Notre Dame en feu n’est que la face visible de l’iceberg. La charpente en flamme, surnommée la « forêt », n’est en réalité que l’arbre qui cache la véritable forêt, celle d’une Église en ruine. Comment donc cette Église, que nous affirmons « sainte » dans le Credo, peut-elle être autant défigurée ? Baisse des vocations, désertions des fidèles, demande de « débaptisation », transgressions morales innombrables, désobéissances de prêtres à leur évêque, sans parler des scandales d’abus sexuels… Quel regard l’évêque de Versailles porte-t-il sur l’incendie ? Mgr Bruno Valentin nous livre son analyse dans son livre « Rebâtir ou laisser tomber ? – L’Église au cœur » aux Éditions de l’Emmanuel.
L’auteur ne s’apitoie pas sur la décrépitude de la ruine, il va bien plus loin. Il analyse ce que signifie « appartenir » à l’Église et « participer » à la vie de l’Église. Mais devant les flammes qui la ravagent – et nous ravagent – Mgr Bruno Valentin nous donne des axes de reconstruction. Le plus jeune évêque de France veut rebâtir. Il est temps ! Certes, il y a urgence, mais ce n’est pas nouveau. L’auteur, pour illustrer son propos, s’appuie sur l’événement de l’incendie du 15 avril 2019 et le relie à la vocation de Saint François d’Assise « Va et rebâtis ma maison, qui, tu le vois, tombe en ruine. » En vérité, cela fait deux mille ans qu’il faut la rebâtir !
Le lecteur est amené à méditer une des fresques de la vie de St François peinte par Giotto di Bondone dans la basilique d’Assise.

« Sur la fresque de Giotto, écrit Mgr. Valentin, le porche est totalement détruit. À Notre Dame, heureusement, il a tenu bon, mais il s’en est fallu de peu qu’il ne s’effondre. Dans notre Église elle-même, le seuil est bien la partie la plus endommagée. Là en tout cas se concentrent de graves enjeux de reconstruction. […] C’est d’abord notre capacité à attirer et à accueillir qui est en ruine aujourd’hui. » De seuil, il en est justement question dans l’Évangile, insiste l’auteur. En Lc 16, 19-20, nous lisons la parabole du mauvais riche et du pauvre Lazare. Quelle lecture en faisons-nous en terme de charité et de mission, pour aider à franchir le seuil de l’Église ? « L’annonce de l’Évangile consiste à laver les pieds, et non pas les cerveaux », précise l’auteur.

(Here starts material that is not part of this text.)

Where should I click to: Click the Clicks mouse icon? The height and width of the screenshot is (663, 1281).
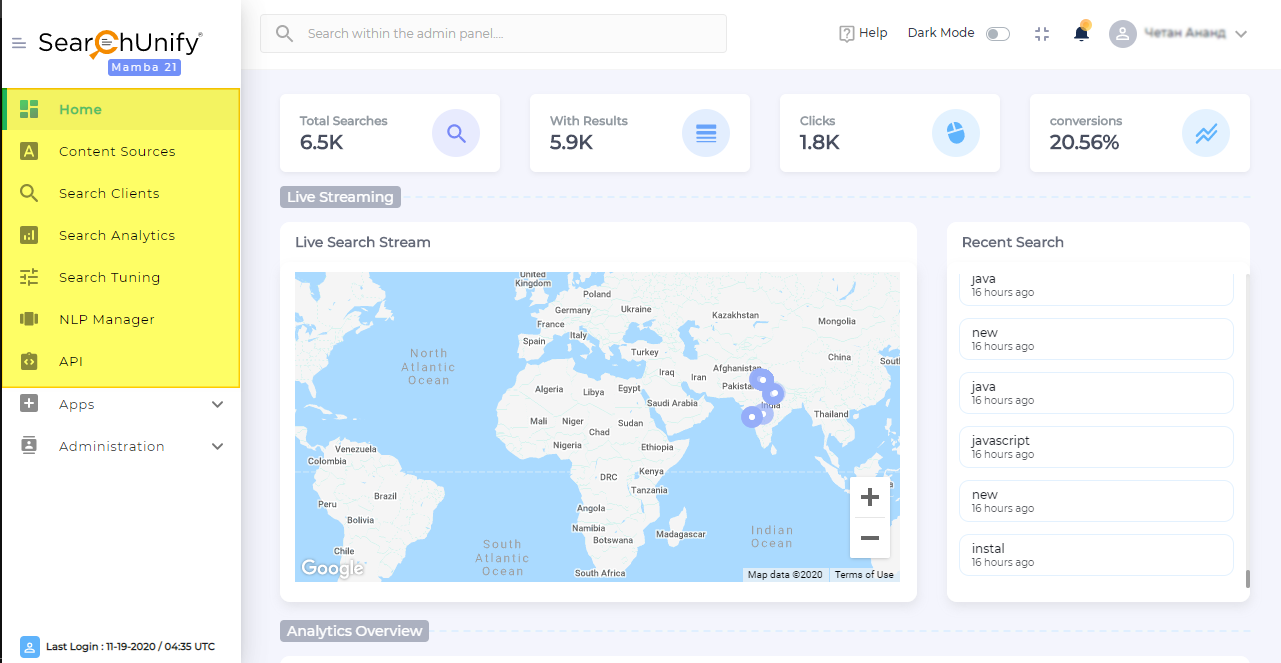click(x=956, y=134)
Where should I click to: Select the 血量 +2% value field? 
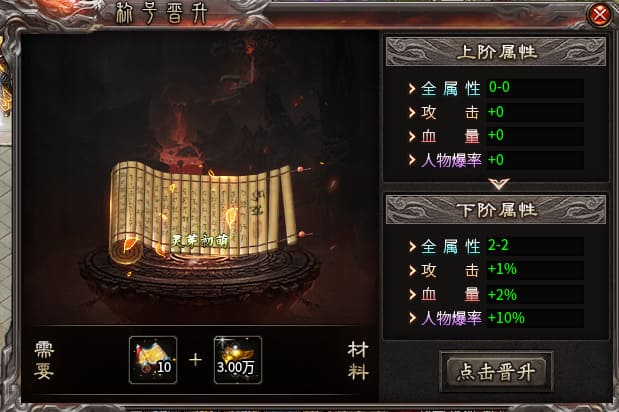coord(535,294)
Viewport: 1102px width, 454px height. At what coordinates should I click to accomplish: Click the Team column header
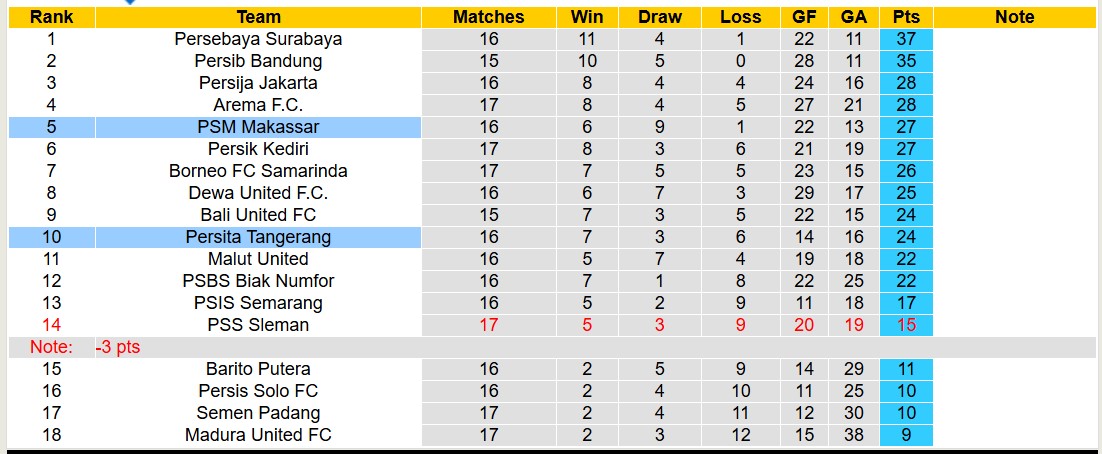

Poursuivant sa réflexion, Mgr Valentin cite Benoît XVI qui rappelle que l’Église « se développe par «attraction» ». Sommes-nous, fidèles et consacrés, les rois du marketing d’attraction ? Attirons-nous par l’amour que nous dégageons, l’unité que nous construisons, le bien que nous répandons ? Sommes-nous rayonnants de joie, cette joie de l’Évangile, cette joie d’être sauvés ?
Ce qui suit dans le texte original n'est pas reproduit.